I can't tell you what was said in the discussion because a rule similar to the Chatham House Rule applies to meetings of the London Ballet Circle but I can say that many of the great names of British ballet contributed to that discussion or were in the audience to hear it. Before the discussion began, our chairperson, Susan Dalgetty Ezra announced that Kevin O'Hare and Cassa Pancho had been appointed Vice-Presidents of the Circle. The latter announcement delighted me so much that I clapped so vigorously that a lady in the front tow turned round to see who was responsible for the racket. Cassa Pancho and her delightful dancers are among my very favourite people in the arts. Indeed anywhere.

At the party I met some of my heroes and heroines.

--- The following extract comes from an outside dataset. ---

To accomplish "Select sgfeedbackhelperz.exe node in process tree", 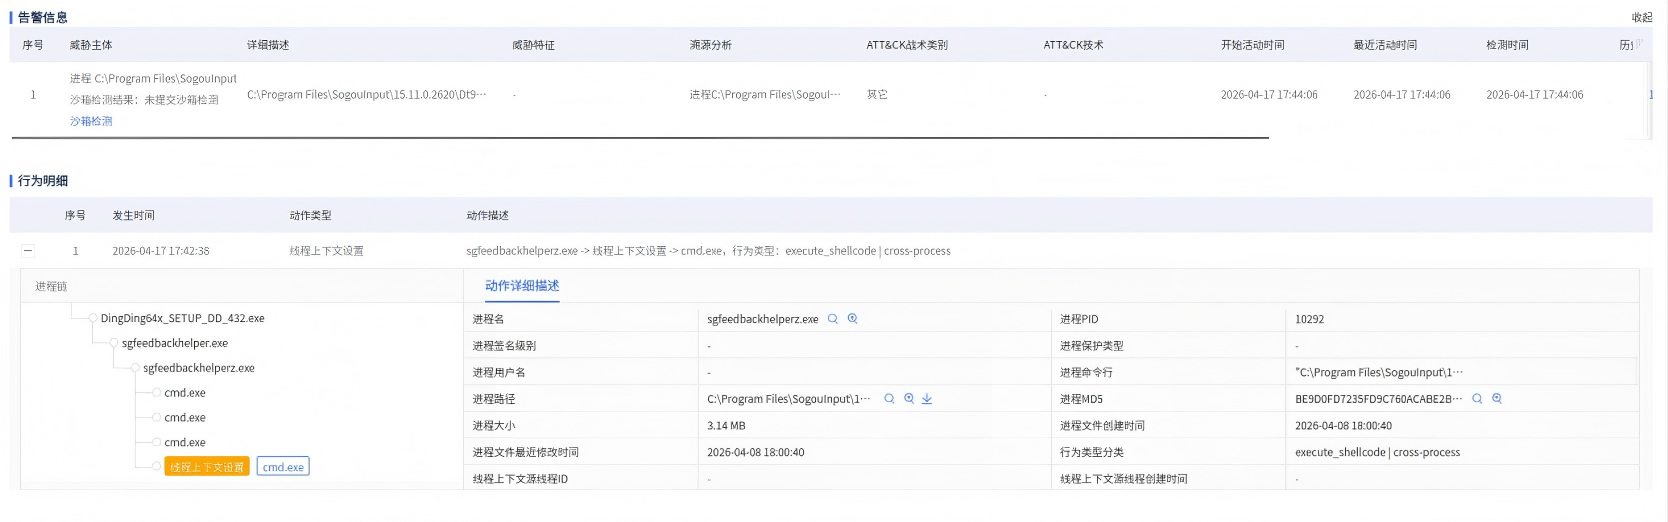I will 198,368.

There was Dame Beryl Gray whose company's performances of The Nutcracker in the Festival Hall every Christmas attracted me to ballet when I was very young. Sir Peter Wright whom I had met for the first time in Budapest on 17 April was there too. So, too was Dame Monica Mason, one of my all time favourite ballerinas. Also, Gary Avis, the best Drosselmeyer ever, as gracious and handsome off stage as he is on it. I wish him all the best with Dance for Suffolk which I hope to review in Terpsichore. Last but not least Cassa Pancho whose company I had seen twice at the weekend and I take this opportunity to congratulate her.

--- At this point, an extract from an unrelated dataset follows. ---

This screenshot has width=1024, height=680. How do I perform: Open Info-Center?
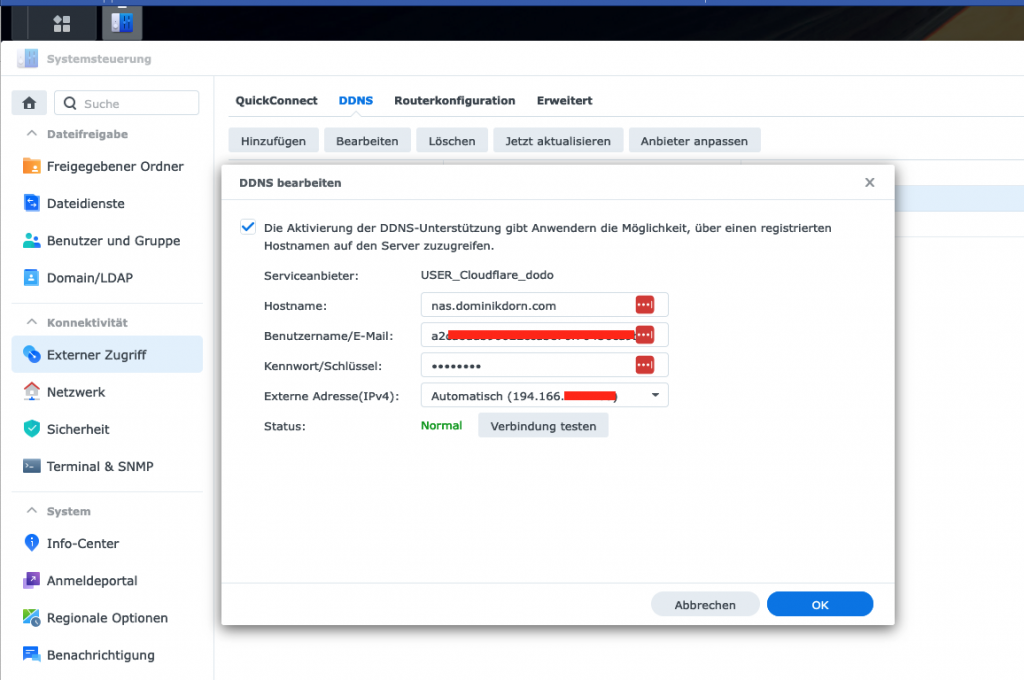[x=82, y=544]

There were warm words for great names who were not there. Among the people I spoke to Ernst Meisner's occurred more than once. As one of his fans, it was gratifying to note the enormous affection as well as respect with and in which he is held in this country.

To start its next 70 years The London Ballet Circle has arranged two Borealian treats. It has invited Javier Torres to speak on 23 May 2016 and Jonathan Watkins who created the delightful Northern Trilogy and 1984 for Northern Ballet will speak on 6 June. I shall be there to cheer them on.